▸ Problem A:
Answer the following from the article on the film Ava:
(i) Who edited the film?
(ii) In which section of the 2017 Toronto International Film Festival did the film first screen?
(iii) How many nominations did the film receive at the 6th Canadian Screen Awards?
▸ Problem B: Recast the paragraph of the article on the film Ava that begins "In December, TIFF named" as a concise bulleted list that preserves its main facts.
▸ Problem C: Write a continuation of the article on the film Ava, beginning after its final sentence.

▸ Source extract:
::::::::::
- Film poster
- Directed by: Sadaf Foroughi
- Written by: Sadaf Foroughi
- Produced by: Kiarash Anvari; Sadaf Foroughi;
- Starring: Mahour Jabbari
- Cinematography: Sina Kermanizadeh
- Edited by: Kiarash Anvari
- Production company: Sweet Delight Pictures
- Release date: 8 September 2017 (TIFF);
- Running time: 102 minutes
- Countries: Iran; Canada; Qatar;
- Language: Persian

= Ava (2017 Iranian film) =

2017 film

Ava (Persian: آوا) is a 2017 internationally co-produced drama film directed and written by Sadaf Foroughi. The Persian-language film screened for the first time in the Discovery section at the 2017 Toronto International Film Festival, where it won the FIPRESCI Discovery Prize and received an Honourable Mention for Best Canadian First Feature Film.

In December, TIFF named the film on its annual Canada's Top Ten list of the ten best Canadian films. The film received eight Canadian Screen Award nominations at the 6th Canadian Screen Awards, including Best Picture, Best Director (Foroughi), Best Actress (Mahour Jabbari) and Best Supporting Actress (Bahar Noohian). It was named as the winner of the Canadian Screen Award for Best First Feature on 31 January 2018.
::::::::::
▸ Supplied information:
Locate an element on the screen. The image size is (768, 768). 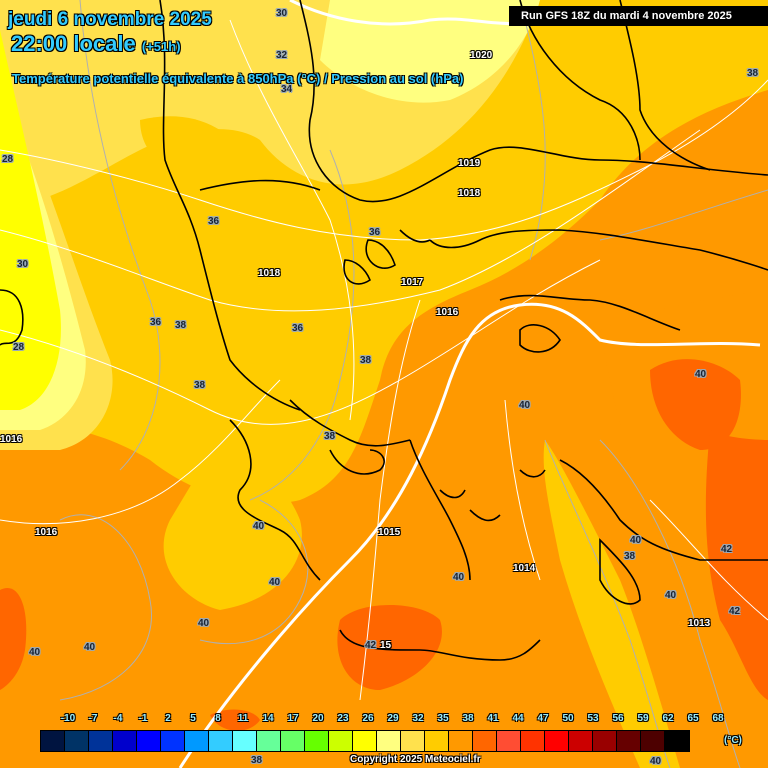
colorbar-tick-label: 47 is located at coordinates (543, 718).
::::::::::
▸ Task output A:
(i) Kiarash Anvari
(ii) The Discovery section
(iii) Eight

▸ Task output B:
- In December, TIFF placed the film on its annual Canada's Top Ten list of the best Canadian films.
- It received eight nominations at the 6th Canadian Screen Awards, including Best Picture, Best Director (Foroughi), Best Actress (Mahour Jabbari) and Best Supporting Actress (Bahar Noohian).
- On 31 January 2018, it was named the winner of the Canadian Screen Award for Best First Feature.

▸ Task output C:
==Plot==
Ava is a student at an all-girl Iranian high school. She is an excellent student and a gifted musician. But her mother hears a rumor that Ava has been seen with a boy, she overreacts and humiliates Ava. Her father is more supportive, but he often works out of the city. Her school's headmaster talks a lot about protecting her students, but she is clearly more concerned with the reputation of her school than the best interests of the girls in the school, and on several occasions threatens to expel Ava and other girls, often on the basis of unfounded rumors; she also cajoles students to snitch on each other.

==Reception==
===Critical reception===
On review aggregator website Rotten Tomatoes, the film holds an approval rating of 96%, based on 23 reviews, and an average rating of 7.45/10.

===Accolades===

Award: Date of ceremony; Category; Recipient(s); Result; Ref(s)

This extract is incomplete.